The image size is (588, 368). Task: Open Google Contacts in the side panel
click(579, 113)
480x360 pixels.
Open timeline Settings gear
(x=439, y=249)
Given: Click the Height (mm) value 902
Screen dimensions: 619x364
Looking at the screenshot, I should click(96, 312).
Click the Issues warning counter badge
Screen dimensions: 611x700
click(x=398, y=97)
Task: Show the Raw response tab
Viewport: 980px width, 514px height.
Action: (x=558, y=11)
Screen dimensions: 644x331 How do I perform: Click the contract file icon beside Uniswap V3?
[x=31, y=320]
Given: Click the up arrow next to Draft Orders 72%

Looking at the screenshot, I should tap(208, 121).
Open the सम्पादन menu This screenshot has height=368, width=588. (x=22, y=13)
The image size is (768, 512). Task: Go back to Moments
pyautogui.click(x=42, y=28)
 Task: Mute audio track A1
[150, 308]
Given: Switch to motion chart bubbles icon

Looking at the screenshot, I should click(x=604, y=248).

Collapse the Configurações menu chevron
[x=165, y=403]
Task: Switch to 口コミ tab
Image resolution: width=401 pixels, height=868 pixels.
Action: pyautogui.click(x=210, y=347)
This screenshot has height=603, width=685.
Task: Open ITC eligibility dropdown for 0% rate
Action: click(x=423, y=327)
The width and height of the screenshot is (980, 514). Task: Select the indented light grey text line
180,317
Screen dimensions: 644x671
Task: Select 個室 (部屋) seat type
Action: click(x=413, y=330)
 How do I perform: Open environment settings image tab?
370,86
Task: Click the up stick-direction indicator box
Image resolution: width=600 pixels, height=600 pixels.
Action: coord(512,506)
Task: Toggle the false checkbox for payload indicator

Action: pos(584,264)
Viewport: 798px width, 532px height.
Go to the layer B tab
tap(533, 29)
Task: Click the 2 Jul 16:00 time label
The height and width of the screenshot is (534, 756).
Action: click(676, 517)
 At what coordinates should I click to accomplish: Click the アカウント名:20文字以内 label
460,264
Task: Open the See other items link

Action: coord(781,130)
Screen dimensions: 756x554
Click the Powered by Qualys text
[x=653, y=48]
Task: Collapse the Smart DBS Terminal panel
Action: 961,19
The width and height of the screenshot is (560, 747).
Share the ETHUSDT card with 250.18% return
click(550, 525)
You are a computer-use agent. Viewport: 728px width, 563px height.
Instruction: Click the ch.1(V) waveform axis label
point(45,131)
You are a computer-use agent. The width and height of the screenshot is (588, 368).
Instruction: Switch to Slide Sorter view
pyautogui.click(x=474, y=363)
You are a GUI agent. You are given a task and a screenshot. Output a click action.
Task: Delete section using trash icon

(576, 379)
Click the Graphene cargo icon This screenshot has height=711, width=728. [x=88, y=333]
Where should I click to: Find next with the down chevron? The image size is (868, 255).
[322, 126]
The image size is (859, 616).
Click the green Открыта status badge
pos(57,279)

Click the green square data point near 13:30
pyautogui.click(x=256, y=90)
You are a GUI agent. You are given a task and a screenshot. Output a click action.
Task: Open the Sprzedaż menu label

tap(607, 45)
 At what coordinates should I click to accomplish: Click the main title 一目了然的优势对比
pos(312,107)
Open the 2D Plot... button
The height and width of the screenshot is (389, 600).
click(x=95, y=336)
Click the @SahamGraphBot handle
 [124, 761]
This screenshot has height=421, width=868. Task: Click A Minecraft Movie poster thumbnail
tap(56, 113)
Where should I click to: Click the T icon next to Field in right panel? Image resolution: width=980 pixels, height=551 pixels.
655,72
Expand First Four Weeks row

------------------------------------------------------------------------

> [EXERCISE DETAILS]: Only lines holding the word "computer" are wanted; list them all from the material.

> [RESPONSE]:
You are a computer-use agent. Viewport: 728px width, 563px height.
You are a computer-use agent. The width and height of the screenshot is (588, 368).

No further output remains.